(RxWiki News) After certain types of heart attacks, doctors often use stents to prop open the arteries. Another method that may be used involves removing blood clots through thrombus aspiration (TA), but studies have shown mixed long-term results.
A new study has found TA either through a manual aspirator or a disposable vacuum catheter designed to sheer and remove a blood clot to be safe long term.
"Talk to your cardiologist about options for treating clogged coronary arteries."
Maarten Vink, MD, from the department of cardiology at Onze Lieve Vrouwe Gasthuis, translated as The Our Lady Hospital, in The Netherlands, said that an analysis of the PASSION trial found that TA in combination with stent implantation did not increase the risk of adverse cardiac events over a two-year period.
There also was no increase in stent thrombosis, a rare condition that occurs when a blood clot forms on the surface of a stent, Dr. Vink said.

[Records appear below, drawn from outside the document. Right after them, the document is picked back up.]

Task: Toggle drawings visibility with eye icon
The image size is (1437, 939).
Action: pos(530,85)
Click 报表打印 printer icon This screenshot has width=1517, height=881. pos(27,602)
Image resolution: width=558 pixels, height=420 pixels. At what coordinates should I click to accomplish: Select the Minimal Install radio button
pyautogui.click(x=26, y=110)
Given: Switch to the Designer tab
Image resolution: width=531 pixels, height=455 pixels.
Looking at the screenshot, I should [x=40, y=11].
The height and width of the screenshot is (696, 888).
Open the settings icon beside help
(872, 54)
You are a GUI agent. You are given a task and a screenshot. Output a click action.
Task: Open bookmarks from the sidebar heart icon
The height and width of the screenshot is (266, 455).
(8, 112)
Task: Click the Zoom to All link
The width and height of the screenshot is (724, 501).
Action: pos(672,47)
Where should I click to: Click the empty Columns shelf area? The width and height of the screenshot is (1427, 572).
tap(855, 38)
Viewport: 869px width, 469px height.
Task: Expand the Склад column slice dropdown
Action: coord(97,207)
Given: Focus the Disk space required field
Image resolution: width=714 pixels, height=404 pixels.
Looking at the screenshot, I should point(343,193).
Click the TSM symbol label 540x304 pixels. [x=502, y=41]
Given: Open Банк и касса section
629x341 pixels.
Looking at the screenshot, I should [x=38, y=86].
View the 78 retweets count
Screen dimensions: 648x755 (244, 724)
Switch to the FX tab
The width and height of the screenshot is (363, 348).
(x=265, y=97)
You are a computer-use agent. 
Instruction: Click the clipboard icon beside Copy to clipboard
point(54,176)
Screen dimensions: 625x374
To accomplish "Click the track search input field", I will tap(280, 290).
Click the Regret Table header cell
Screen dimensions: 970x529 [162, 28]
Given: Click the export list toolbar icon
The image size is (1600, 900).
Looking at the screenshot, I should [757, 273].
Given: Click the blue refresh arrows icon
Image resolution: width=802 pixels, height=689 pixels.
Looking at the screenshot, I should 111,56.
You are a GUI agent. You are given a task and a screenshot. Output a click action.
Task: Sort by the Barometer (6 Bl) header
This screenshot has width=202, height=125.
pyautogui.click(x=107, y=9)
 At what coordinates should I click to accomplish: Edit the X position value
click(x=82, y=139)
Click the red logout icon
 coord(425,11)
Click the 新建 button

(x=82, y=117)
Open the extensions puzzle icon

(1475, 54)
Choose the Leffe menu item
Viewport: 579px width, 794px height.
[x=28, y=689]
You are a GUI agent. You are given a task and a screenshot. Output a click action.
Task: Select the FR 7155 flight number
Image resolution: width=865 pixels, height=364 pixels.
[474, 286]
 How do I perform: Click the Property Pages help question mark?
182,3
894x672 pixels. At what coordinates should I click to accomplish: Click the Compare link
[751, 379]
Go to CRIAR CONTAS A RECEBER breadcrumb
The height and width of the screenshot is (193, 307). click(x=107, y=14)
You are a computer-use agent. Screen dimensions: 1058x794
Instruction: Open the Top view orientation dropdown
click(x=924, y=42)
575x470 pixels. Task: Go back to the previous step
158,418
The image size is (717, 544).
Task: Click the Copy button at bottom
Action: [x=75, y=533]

During the study investigators analyzed data from the PASSION trial, which involved 619 patients who suffered acute ST-segment elevation myocardial infarction (STEMI), a type of heart attack that involves complete blockage of a coronary artery. Patients were randomly assigned to receive either a drug-eluting or bare metal stent to restore blood flow. TA also was performed in half the patients.
Patients took between 100 and 500 milligram doses of aspirin and 300 milligrams of anticoagulant clopidogrel (Plavix) upon arriving at the hospital. They also took 80 to 100 milligrams of aspirin and 75 milligrams of clopidogrel daily for at least six months following the procedure.
Abciximab (ReoPro) was administered to patients as needed to prevent cardiovascular complications. Two years of follow up were completed for 598 patients.
Investigators found that there was no significant difference in outcome in patients that received TA versus those that received conventional treatment.
Cumulatively they found that 13 percent of TA patients had a recurrent heart attack, needed revascularization to clear an artery that had become clogged again or died of a cardiac-related cause as compared to 14 percent in the traditional group. About 8 percent from each group required revascularization, and patients from each group suffered similar numbers of adverse cardiac events.
The study was published in Catheterization and Cardiovascular Interventions, a journal of the Society for Cardiovascular Angiography and Interventions.